*** GIVEN DATA ***
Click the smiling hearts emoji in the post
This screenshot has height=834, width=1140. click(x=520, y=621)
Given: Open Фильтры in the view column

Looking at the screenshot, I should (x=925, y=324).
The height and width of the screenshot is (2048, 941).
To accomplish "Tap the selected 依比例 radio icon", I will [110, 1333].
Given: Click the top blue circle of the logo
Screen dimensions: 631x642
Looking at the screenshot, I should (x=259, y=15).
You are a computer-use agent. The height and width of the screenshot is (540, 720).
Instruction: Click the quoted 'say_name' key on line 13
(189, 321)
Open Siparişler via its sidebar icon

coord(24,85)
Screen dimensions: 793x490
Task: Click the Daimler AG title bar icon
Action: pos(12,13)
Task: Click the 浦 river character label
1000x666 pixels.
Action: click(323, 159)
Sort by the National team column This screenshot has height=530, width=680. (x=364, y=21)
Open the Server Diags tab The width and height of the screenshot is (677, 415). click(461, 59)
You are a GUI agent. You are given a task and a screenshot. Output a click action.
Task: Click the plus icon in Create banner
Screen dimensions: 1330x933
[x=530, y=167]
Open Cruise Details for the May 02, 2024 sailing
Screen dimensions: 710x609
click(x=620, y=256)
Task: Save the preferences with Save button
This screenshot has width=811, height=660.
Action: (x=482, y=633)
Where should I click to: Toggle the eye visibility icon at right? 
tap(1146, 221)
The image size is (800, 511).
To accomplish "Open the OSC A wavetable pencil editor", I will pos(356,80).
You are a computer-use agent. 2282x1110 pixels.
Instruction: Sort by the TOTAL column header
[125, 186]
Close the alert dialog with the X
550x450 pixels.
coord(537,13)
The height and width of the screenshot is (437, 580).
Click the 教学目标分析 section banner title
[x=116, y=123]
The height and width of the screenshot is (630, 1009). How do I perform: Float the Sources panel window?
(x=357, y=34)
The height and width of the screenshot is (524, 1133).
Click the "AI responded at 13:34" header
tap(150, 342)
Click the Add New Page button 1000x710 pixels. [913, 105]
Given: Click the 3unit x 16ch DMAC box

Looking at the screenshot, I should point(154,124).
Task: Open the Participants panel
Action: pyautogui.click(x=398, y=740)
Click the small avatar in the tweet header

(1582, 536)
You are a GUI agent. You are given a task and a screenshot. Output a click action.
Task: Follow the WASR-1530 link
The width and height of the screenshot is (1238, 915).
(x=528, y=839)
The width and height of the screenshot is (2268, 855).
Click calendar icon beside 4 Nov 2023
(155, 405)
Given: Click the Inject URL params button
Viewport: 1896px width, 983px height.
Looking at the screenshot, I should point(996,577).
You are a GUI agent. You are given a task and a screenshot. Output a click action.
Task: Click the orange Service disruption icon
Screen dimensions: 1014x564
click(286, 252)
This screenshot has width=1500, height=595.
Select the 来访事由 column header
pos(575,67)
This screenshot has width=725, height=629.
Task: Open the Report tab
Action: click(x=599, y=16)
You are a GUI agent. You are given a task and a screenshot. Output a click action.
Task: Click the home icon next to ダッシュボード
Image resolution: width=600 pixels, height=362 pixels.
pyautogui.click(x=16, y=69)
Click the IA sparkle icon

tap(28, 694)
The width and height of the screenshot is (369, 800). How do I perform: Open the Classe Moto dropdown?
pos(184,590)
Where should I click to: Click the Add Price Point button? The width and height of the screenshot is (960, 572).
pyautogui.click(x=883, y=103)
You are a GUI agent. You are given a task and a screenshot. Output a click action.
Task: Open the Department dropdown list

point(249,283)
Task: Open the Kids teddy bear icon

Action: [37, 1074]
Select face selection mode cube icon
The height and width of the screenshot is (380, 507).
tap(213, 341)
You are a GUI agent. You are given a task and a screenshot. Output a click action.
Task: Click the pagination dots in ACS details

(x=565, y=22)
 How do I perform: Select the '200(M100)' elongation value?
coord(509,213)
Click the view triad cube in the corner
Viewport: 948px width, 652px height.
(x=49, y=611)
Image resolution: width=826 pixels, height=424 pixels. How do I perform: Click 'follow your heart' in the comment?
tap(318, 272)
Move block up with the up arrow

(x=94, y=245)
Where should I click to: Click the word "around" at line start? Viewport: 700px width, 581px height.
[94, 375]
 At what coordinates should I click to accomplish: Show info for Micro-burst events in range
*** End of GIVEN DATA ***
GOAL OF THE EXERCISE »
With the string "will" as the key, filter the data above and show the lines that match.

OUTPUT BELOW »
To accomplish "Tap the selected 依比例 radio icon", I will [110, 1333].
To accomplish "Open the OSC A wavetable pencil editor", I will pos(356,80).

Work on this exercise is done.